Most of the ones I've seen had no interest, so that's new to me. Definitely changes it but I think it's a little disingenuous for the author to not at least reference layaway
For what it's worth, layaway isn't common in the US anymore. It's entirely possible they didn't know about it, or don't consider it worth mentioning because the couldn't find an example of a company actually offering it anymore.

The article was written in 2017, and mentions an APR of 19% for a $200 purchase via Affirm. Looking online it looks like their current rates are around 10-13% unless you pick the shortest term loan[1].
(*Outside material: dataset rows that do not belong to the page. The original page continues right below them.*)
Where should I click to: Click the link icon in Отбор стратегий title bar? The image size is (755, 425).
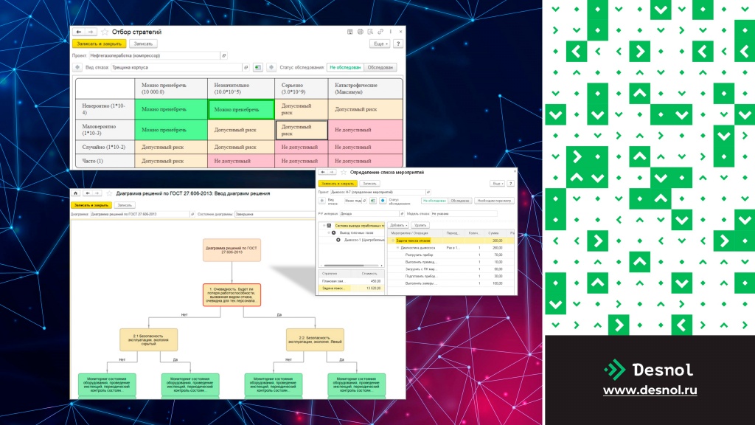point(380,32)
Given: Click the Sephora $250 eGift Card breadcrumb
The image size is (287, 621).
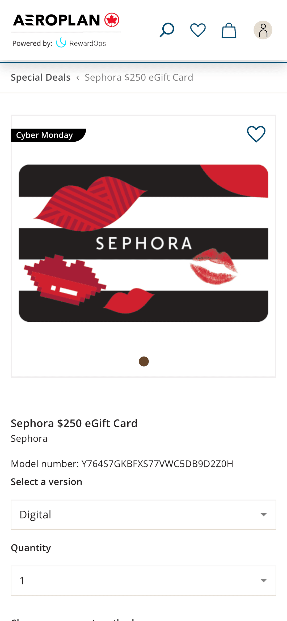Looking at the screenshot, I should (x=139, y=77).
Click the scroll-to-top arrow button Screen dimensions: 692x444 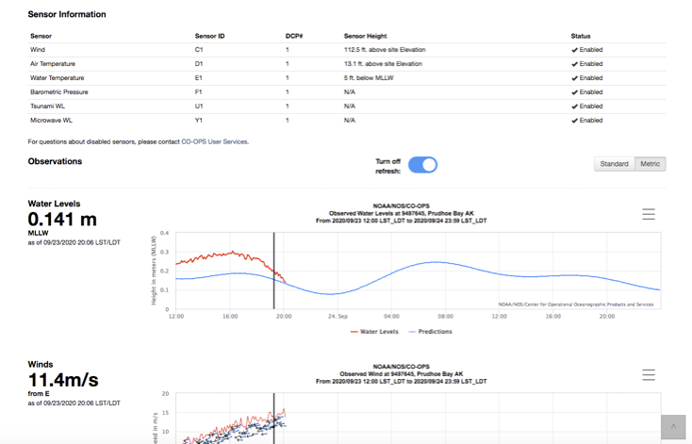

[1]: https://www.affirm.com/how-it-works

It depends on risk. I lost my job and ended up tanking my credit score after several thousand in credit cards went to collection. Affirm offered me 29.99% APR for purchases.
I miss layaway, and TBH I wish we had layaway for big-ticket items like houses, cars, and POWER9 workstations.
I never really got the point of layaway. I give you money and you keep it interest-free until I pay for the item? Why not just put it into my own savings account and at least get interest on it?
It was a concept designed for the low- to middle-class in a very different era than what we have now. Especially in rural areas, banks were not often used by those who probably needed them the most, for a variety of reasons. Lots of workers were either paid in cash, or cashed their paycheck weekly at the local grocery/department/liquor store.

Even today, lots of people have the issue where if they _have_ money, they are compelled to spend it on frivolous things like entertainment and alcohol. Layaway was an easy and convenient tool that people could use to make sure they were putting at least some of their money toward things they really wanted.

For me, the point of layaway is that I want something enough to commit to paying for it in advance a little at a time. A savings accounts is fungible; it isn't necessarily dedicated to anything and subject to me raiding it if I need to cover an unexpected expense.

Incidentally, where do you live that the interest on a mere savings account is worthwhile on a timescale of years rather than decades or centuries? Or am I taking "savings account" too literally when you mean things like certificates of deposit or money-market accounts?

> For me, the point of layaway is that I want something enough to commit to paying for it in advance a little at a time. A savings accounts is fungible; it isn't necessarily dedicated to anything and subject to me raiding it if I need to cover an unexpected expense.

You are making dhosek’s argument for them.

How so? By acknowledging the general utility of savings accounts while explaining why in some cases they aren't fit for purpose?
For what purpose are they not fit? They can do the same thing paying for layaway would, plus you get the protection of being able to use it for unexpected expenses.
> Why not just put it into my own savings account and at least get interest on it?

Because if it's immediately available in a savings account, the vast majority of people are much more likely to spend it on something else. The appeal of layaway is the willpower enforcement - worth the price of whatever pocket change you're likely to get in savings-account interest.

I grew up lower middle class in the 80s. We got layaway to lock in a sale price and make sure the product is still available.
I always thought layaway was just used to lock in a sale price, so essentially, a customer is betting that the payment now plus the foregone interest/investment return in the payment will be less than the future sale price.
Because the item could be sold to someone else in the meantime.